* WHAT YOU ARE ASKED TO DO
Render every line of the data below as a numbered list, skipping blank lines and leaving out the pictures.

* Pointing data for pages and screens
++++++++

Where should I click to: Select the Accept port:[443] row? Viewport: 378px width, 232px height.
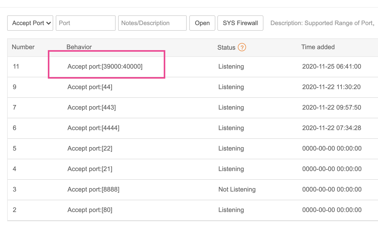[92, 108]
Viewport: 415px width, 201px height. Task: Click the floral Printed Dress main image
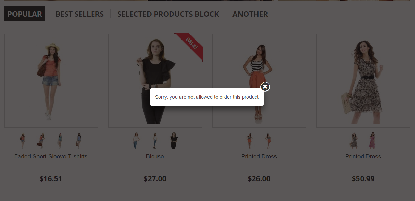[363, 80]
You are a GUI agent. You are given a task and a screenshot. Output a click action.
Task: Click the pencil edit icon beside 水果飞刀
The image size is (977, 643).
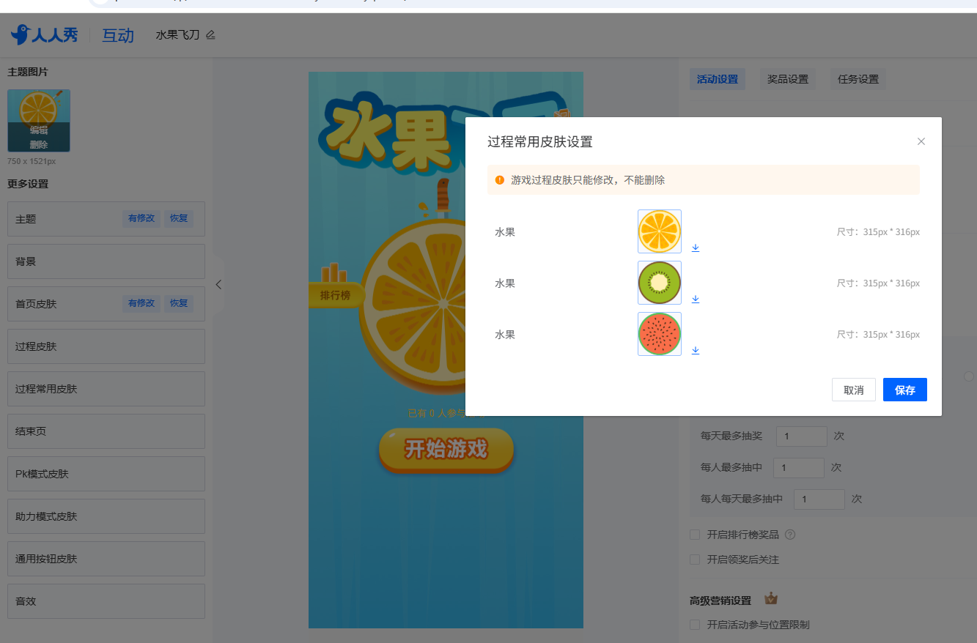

++++++++

* SOLVED EXERCISE
1. Where should I click to: Select the Accept port:[443] row? Viewport: 378px width, 232px height.
2. [92, 108]
3. Viewport: 415px width, 201px height. Task: Click the floral Printed Dress main image
4. [363, 80]
5. You are a GUI agent. You are given a task and a screenshot. Output a click action.
6. Task: Click the pencil edit icon beside 水果飞刀
7. The image size is (977, 643).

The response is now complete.